[Types-sig] Meta-stuff

Edward Welbourne Edward Welbourne <eddyw@lsl.co.uk>
Thu, 10 Dec 1998 18:38:05 GMT


> ... One could easily be viewed as getattr behavior.  I like to
> think about it as the "Python view" on this discussion. 

Because python defines all its other behaviour in terms of attributes of
the object (see b, below), with those attributes implementing the
behaviour, *all* one ever needs is getattr behaviour.  Touch wood ;^}

> The other issue is dealing with the unification of classes and types.

I prefer to think of it as removing the artificial separation between
the two, rather than unifying them ;->

>> has somebody created a specific list of things to change in the
>> Python object model?

OK, here's a stab at that:

 i) Remove everything artificial from the python object model.

Which mostly comes down to

a) Remove, from attribute lookup, *all* references to the type of the
   object.

- - -

_INSTRUCTION 1_
Rename "attributes" to "properties" in the post on the Python object model, giving the passage that opens with the words "Because python defines" and closes with "Python object model?".
The post above and the listing come from unrelated sources.

- - -

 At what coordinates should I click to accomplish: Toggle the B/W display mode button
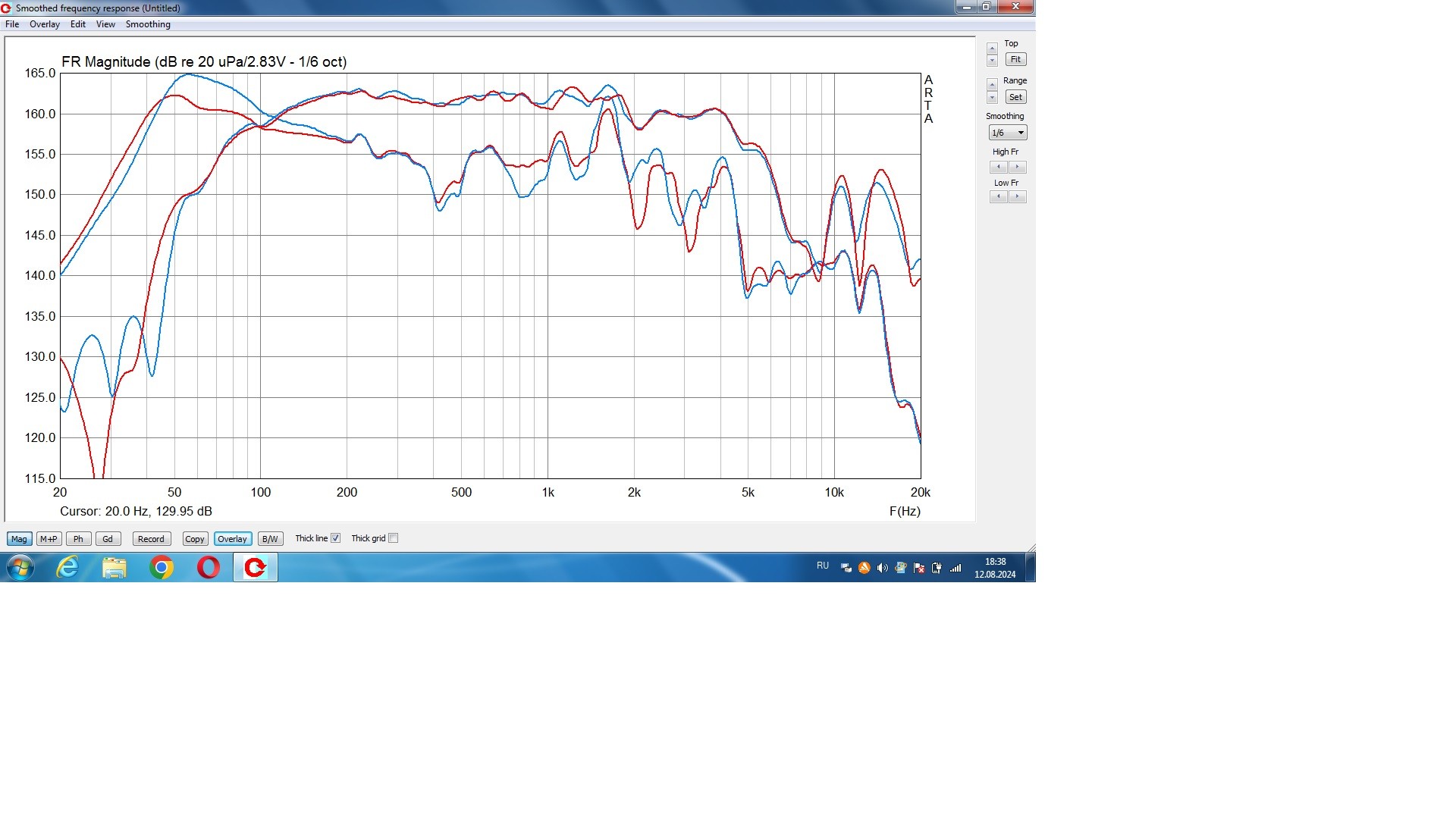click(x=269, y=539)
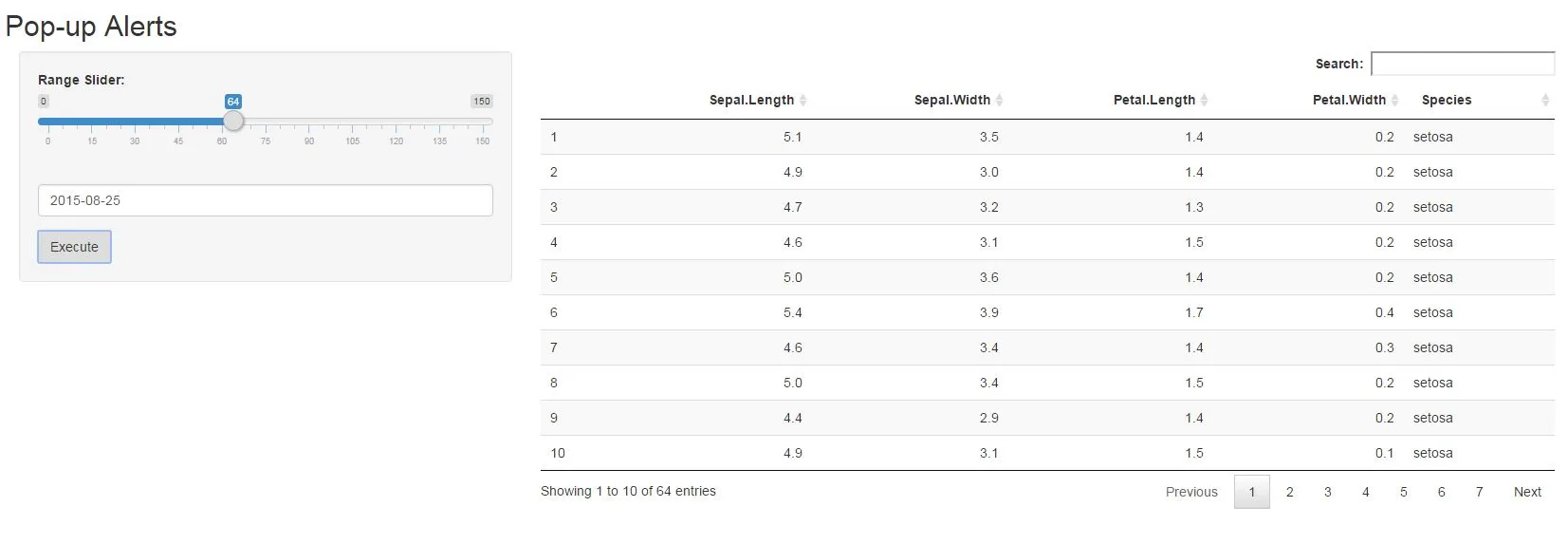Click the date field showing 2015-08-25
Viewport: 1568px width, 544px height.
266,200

- - -

_INSTRUCTION 2_
Reproduce every line of the listing exactly, leaving the pictures out.

_SOLUTION 1_
Because python defines all its other behaviour in terms of properties of
the object (see b, below), with those properties implementing the
behaviour, *all* one ever needs is getattr behaviour.  Touch wood ;^}

> The other issue is dealing with the unification of classes and types.

I prefer to think of it as removing the artificial separation between
the two, rather than unifying them ;->

>> has somebody created a specific list of things to change in the
>> Python object model?

_SOLUTION 2_
 At what coordinates should I click to accomplish: Toggle the B/W display mode button
click(x=269, y=539)
Click the date field showing 2015-08-25
Viewport: 1568px width, 544px height.
266,200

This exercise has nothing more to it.